Так повторялось на многих участках фронта. Николай Нилович не был инспектором, «высшим начальством». Всегда и везде он учил, показывал, помогал — брал в руки скальпель и оперировал. Во время только одной поездки на фронт Бурденко проехал почти 2 тысячи километров, осмотрел свыше 40 госпиталей.
На Западном фронте, в большом сортировочном госпитале, Николай Нилович зашел в перевязочную: сюда только что принесли раненого с повреждением бедра.

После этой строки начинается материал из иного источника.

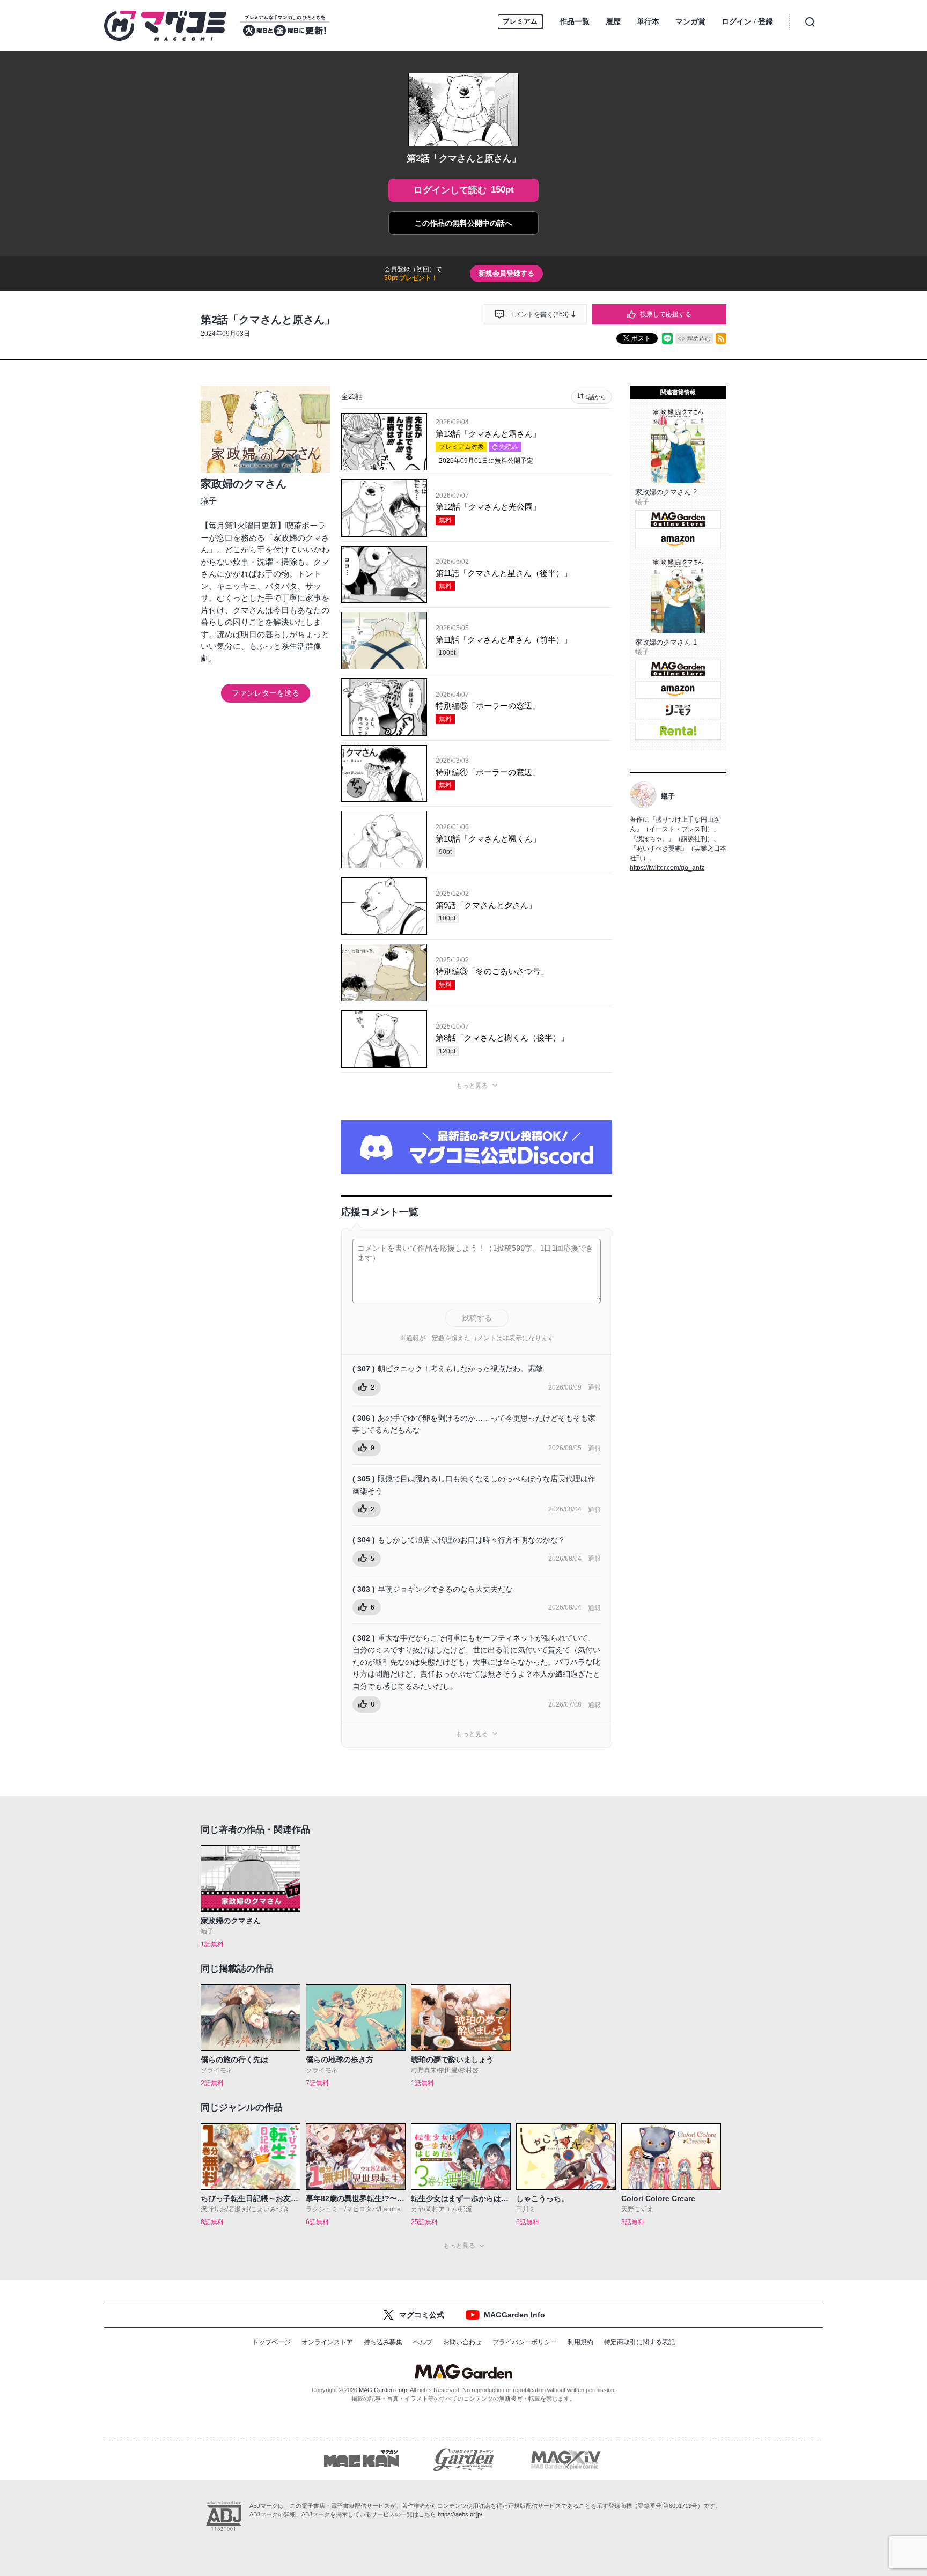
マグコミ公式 (421, 2315)
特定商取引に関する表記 (639, 2342)
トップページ (271, 2342)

Вот как об этом пишет сопровождавший Бурденко в поездке на фронт военврач I ранга А. М. Геселевич.
«Вопросительно смотрит он на врача, снявшего повязку и постукивающего пинцетом около раны.
— Газовая инфекция? — спрашивает Николай Нилович.
— Да, сомнений нет, — отвечает врач.
— Что намерены делать?
— Сейчас придется оперировать.
Врач уходит, чтобы отдать распоряжение о подготовке к операции. Бурденко садится за столик в углу перевязочной. Я ожидаю, не вполне понимая, зачем понадобилось ему оставаться здесь. Проходит 5—10 минут, врач не возвращается. Николай Нилович продолжает молча сидеть. Его лицо краснеет, губы сжимаются. Он нервно перелистывает истории болезни.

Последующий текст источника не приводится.